Small Grains: Producers seeded winter wheat behind recently harvested crops in areas of the Plains. In areas of the Northern High Plains, producers irrigated wheat fields for quick pasture growth. In areas of the Northern Plains, producers seeded dry land wheat in anticipation of rainfall. Wheat seeding in areas of the Low Plains progressed well due to cooler temperatures and timely rainfall. Some producers harvested their second rice crop in areas of the Upper Coast.
Row Crops: Corn harvest made some progress, but was delayed in areas of the Northern High Plains due to wet weather. In areas of the High Plains, some cotton stripping resumed due to dry open weather and producers applied harvest aids.

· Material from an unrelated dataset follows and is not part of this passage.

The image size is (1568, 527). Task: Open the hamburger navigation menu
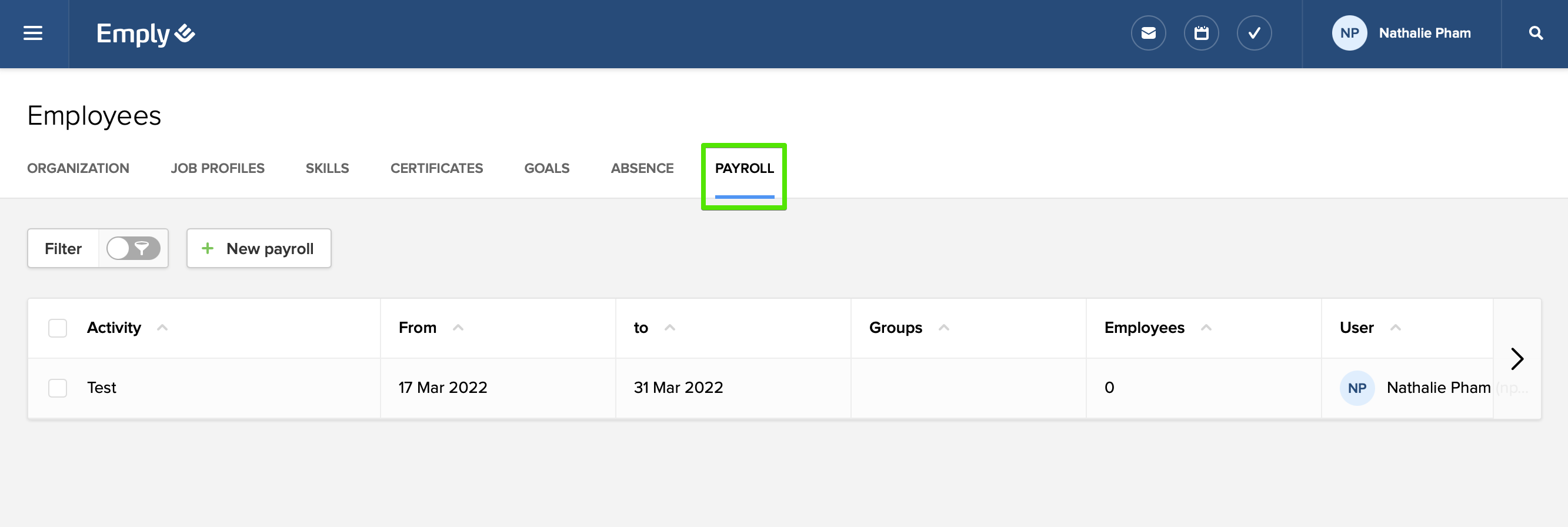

Producers defoliated cotton and prepared for harvest in areas of the Trans-Pecos. Cotton ginning was active in areas of South Texas. Producers continued to prepare for peanut harvest in areas of the Northern Low Plains and harvest was activated in areas of South Texas.
Fruit, Vegetable and Specialty Crop: In areas of the Edwards Plateau, fall planted vegetables were under irrigation. High winds in areas of the Trans-Pecos continued to damage pecan trees. In areas of South Texas, spinach and green beans progressed well due to cooler temperatures. Sugarcane and orange harvest were active in areas of the Lower Valley, while onion planting continued.

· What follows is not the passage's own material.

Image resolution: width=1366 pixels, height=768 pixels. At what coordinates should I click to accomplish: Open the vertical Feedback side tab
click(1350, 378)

Livestock, Range and Pasture: Across the state, livestock producers continued to import hay from out of state, however, transportation costs were a concern. Livestock producers continued to cull their herds in most areas of the state. Stock tanks were replenished in areas of the state receiving recent rainfall; however, more rainfall was critically needed. Army worms and feral hogs damaged crops and pastures in eastern areas of the state. Emerging cool season grasses made good progress in areas of the state receiving recent rainfall; however, more rainfall was needed. Ranchers continued to plant winter annual pastures in northern areas of the state. Fire danger remained extreme in areas of South East Texas and the Trans-Pecos.